この頃戦後の復興期に当たっていてラジオドラマなどが全国で放送される時代を迎えていた。
そんな中大阪で始まった新しいドラマ作り
お父さんはお人好し
大人気だった漫才師を主役のお父さんに迎えてその奥さんの役柄を誰にしようかで思案が巻き起こる。
白羽の矢が当たったのが竹井千代。
彼女が最初は戸惑いながらも仕事を引き受け、ラジオドラマを大成功させる一翼を担うことに。
そして新しい家族となった栗子さんと春子ちゃんは栗子さんが亡くなることによって、春ちゃんは千代ちゃんと養子縁組をすることになる。
目次
女優復活で蘇る感覚
女優復帰のきっかけとなった事は春子ちゃんの学校でのエピソード。
千代おばちゃんからのアドバイス通りにやったらうまくできたとのことで、実はそのことが千代ちゃんの女優復帰を決心させる決め手に。
一旦復帰を決めた後の集中力はかなりのもの。
台本を夜通しで読み返して、様々なセリフの状況に応じて自分自身の役柄を確認し作り上げていく。
かつて舞台女優で鍛えられた感覚がよみがえってくる。
舞台女優で演技をしていた時はなんといっても須賀廼家千之助からアドリブなどの対応を厳しく鍛えられた。
自分の演じる役柄をしっかりと理解できていなければ到底不可能な対応力。
そのため、準備は入念を極めたのだ。
そして作り上げた自分自身の役柄はドラマのイメージにもぴったりで当郎さんとの絶妙のやり取りで大人気を博すことに。
チヨ子おかあちゃん
描かれたドラマは藤森家、果物屋さんを営んでいるが、子供が12人と孫が1人のとてつもない大家族。
その家族のひきこもごもの日常が描かれる。
当時のご時世は戦争直後の復興期。
物語の中の家庭でも二女の乙子ちゃんは出征した夫が未だ戦地から戻らない中途半端な様子。
巷ではこういった女性たちを戦争未亡人と呼んで注目されることもあったようだ。
どこにでもありそうなエピソードを物語の中に組み込んでドラマは巧みに作られる。
千代ちゃんは母親として独特の持ち味を出しながら、物語の中の彼女の呼び名
チヨ子おかあちゃんとして知らない人がいないほどの存在に。
それは彼女の人柄も当然あったはず。
女優業だけにとどまらず周りのスタッフや同じ俳優仲間の良い相談相手でもあったようだ。

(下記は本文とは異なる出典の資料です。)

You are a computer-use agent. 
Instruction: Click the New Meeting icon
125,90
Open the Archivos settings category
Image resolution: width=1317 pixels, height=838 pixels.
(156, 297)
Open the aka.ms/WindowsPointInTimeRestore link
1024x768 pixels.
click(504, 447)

特に5女役の祥子ちゃんのエピソードはわざわざ時間を割いて詳しく語られていたね。
自分の一番身近な存在である家族の事は意外と灯台下暗しでわからないもの。
家出をしてしまった祥子ちゃんを自宅に宿泊させて、自分自身の家の本当の居心地の良さを説明してあげる。
毎日味わっていると慣れっこになっちゃってそのありがたみを感じることがない。
この辺の的を得た説明は、千代ちゃんの壮絶な人生を考えれば有無を言わさず納得できると言うもの。

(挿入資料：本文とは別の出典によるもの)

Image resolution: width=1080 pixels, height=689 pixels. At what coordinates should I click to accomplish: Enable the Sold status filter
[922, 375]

そんな物語の中で、大人気を受けて1時間の特別版の放送も決定する。
ここでも一捻りあって、脚本家の長澤先生が急病で倒れる事態。
本番のほんのわずか前に届いた脚本でも、出演者スタッフ一同はみんなで力を合わせてぶっつけ本番の1時間枠の放送を終了させることになる。
届いたのは膨大な数のファンレター
こういったファンレターの存在も当時の様子をよく表していたと思う。
最近のご時世ならバレンタインのチョコとかに相当するのでは。
栗子さんの本当の思い
おちょやんではずいぶん早い時期から千代ちゃん宛に花籠が届いている様子が描かれていたよね。
多分彼女が20歳位の時からだと記憶。
つまり20年以上の長きにわたって端を送り届けていた人が存在していて、その人が誰なのかはちょっとした話題になったもの。
実はその主が栗子さんなことが明らかに。
彼女は自分の子供を持つことによって、かつて家を追い出してしまった千代ちゃんを思わない日がなかったようだ。
ひどいことをしてしまった
そんな思いで暮らしていて、いつか何か罪滅ぼしをしたいと考えていたようだ。
時間が経って千代ちゃんが女優になることがわかってわざわざ見に行っていたようだ。
その結果彼女の芝居が大好きになったと述懐していたね。
おちょやんの放送回数の中でも半分以上を占める長い時間をかけて貼られていた伏線。
私もそうだが大勢のドラマの視聴者たちがこのことを大絶賛。
ドラマの値打ちを極限まで高めたと言える。
また演じていた女優たちの演技も見事としか言いようがないほど秀逸なものだった。
おばあちゃんの役柄を巧みに演じていた。
わざわざ低いしわがれた声を努力して発声していたとも聞いたね。
新しい家族の出発
栗子さんが亡くなった後春ちゃんを養子にしたいと申し出をする千代ちゃん。
しっかりと向き合って答える春ちゃん。
死んだお父ちゃんとお母ちゃんも好きなままでええ?
あたりまえだす!
きちんと向き合うことができている親子に心から祝福したいと思ったのは多分見ている人みんな。
そんな感動的なシーンの後来週の予告編が。
どうやらかつての仲間鶴亀新喜劇とのエピソードが用意されているようだ。
一平君、岡福の人たち、そして役者仲間。
それぞれの人たちとのやりとりが描かれてこのドラマは完結するようだ。
今さら言うのもなんだが、ここへきて後半は本当に盛り上がるストーリーになっていたと思う。
制作スタッフのご苦労をねぎらいたい。